• Coincidence has it this editorial came one a day after I was feeling strongly we miss a few important types in SQL Server.

    Lets start with something very close to the topic (in reverse)

    The type varchar(N) is stored as 2 bytes for length, followed by one byte for each character (2+N). Check your tables and you will see that for the majority of columns, this is rather wasteful as most column data is in smaller then 256 characters (or even 64). Typically codes and logical names as well as most labels are rather short!

    My thought was, I miss the smallvarchar, smallnvarchar and smallvarbinary types and the guaranteed small size of these types could work well with some special optimizations during query plan generation.

    Another thought was to make the number of bytes used to store the length dynamic.

    using two bytes to store the length of a 6 byte "code" is insane, any way you look at it.

    A scheme could be used like in UFT-8 where most common lengths (<128) can be stored in just one byte (more efficient encoding is possible).

    This gives a nice idea: http://en.wikipedia.org/wiki/UTF-8#Description

    Such a scheme would also be compatibly with page sizes larger then 8K.

    The problem I worked on

    I have to store IP numbers in a log table and always storing 16 bytes (for IP6) is out of the question. For IP4 I would just need 4 bytes and it can be stored as an integer with some simple conversion logic. Future proofing a system for IP6 means either separate null-able fields for IP4 and IP6 that can complicate code or a mapping table of sorts and both are undesirable to me (for this).

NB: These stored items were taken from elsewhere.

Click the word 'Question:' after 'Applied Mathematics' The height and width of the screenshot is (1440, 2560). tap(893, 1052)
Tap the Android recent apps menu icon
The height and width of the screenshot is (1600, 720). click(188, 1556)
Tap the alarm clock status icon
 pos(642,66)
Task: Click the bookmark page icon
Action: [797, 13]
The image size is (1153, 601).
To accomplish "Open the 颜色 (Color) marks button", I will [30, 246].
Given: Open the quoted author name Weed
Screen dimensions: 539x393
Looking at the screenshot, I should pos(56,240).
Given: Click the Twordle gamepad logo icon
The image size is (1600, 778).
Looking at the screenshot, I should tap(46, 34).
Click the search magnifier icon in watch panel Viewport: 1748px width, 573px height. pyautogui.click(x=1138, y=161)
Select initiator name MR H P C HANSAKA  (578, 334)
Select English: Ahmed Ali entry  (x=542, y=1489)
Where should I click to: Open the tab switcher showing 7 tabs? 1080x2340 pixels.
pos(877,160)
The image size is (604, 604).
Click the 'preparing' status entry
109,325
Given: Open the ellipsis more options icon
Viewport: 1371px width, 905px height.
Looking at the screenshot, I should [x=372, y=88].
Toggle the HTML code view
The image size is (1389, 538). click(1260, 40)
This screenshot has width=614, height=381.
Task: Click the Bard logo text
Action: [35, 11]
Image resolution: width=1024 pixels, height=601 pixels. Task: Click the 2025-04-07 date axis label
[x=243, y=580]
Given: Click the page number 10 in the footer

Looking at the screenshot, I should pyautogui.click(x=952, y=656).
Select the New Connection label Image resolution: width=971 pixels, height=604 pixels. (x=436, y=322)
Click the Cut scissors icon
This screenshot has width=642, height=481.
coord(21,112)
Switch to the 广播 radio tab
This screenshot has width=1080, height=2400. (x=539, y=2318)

    In the end I settled on varbinary(16) for this purpose as it has simple conversion to int (just cast it) and this is enough for IP4 which we start with. Besides the length difference of 4 for IP4 and 16 for IP6, it also stores the fact if IP4 or IP6 was supplied before logging. Still, using two bytes for that pains me and I rather had used just one byte for this.

    What we are really missing is an IP type that handles this sort of common thing and does so very efficiently!

    Other frequent problems with data type growth

    Deciding when to use tinyint, smallint, int or bigint often brings competing requirements in conflict.

    Do we know for certain and in advance how much "number space" a table is going to require?

    Often the answer is NO and we usually allocate too much space just to be on the safe side.

    Just as text size is variable in nature with extreme cases on the norm, so are integers. I would love a variable length encoded bigint (lets call it varbigint) that uses no more then a byte for very small numbers, yet is treated in all regards (except storage) as a true bigint. Such a type would make an ideal log table primary key and same for other ever growing tables. It would also serve well for numerical columns that almost never get updated with values that require another amount of storage as the previously stored value. Especially when they are null-able too! Lost of candidates here as much data is only recorded and small values are more frequent the large values!

    While this would save a lot of space and make modeling choices easier (very valuable and cost reducing), I see this not as compression as there are no patterns between values exploited. The depreciation of vardecimal in SQL Server 2014 in favor of compression makes this a rather unlikely scenario to ever see the light of day. It seems Microsoft is hell-bend on making every "bad call" they can possibly make regarding SQL Server. Especially in the light that compression is an enterprise only feature!

    I better stop ranting now 🙁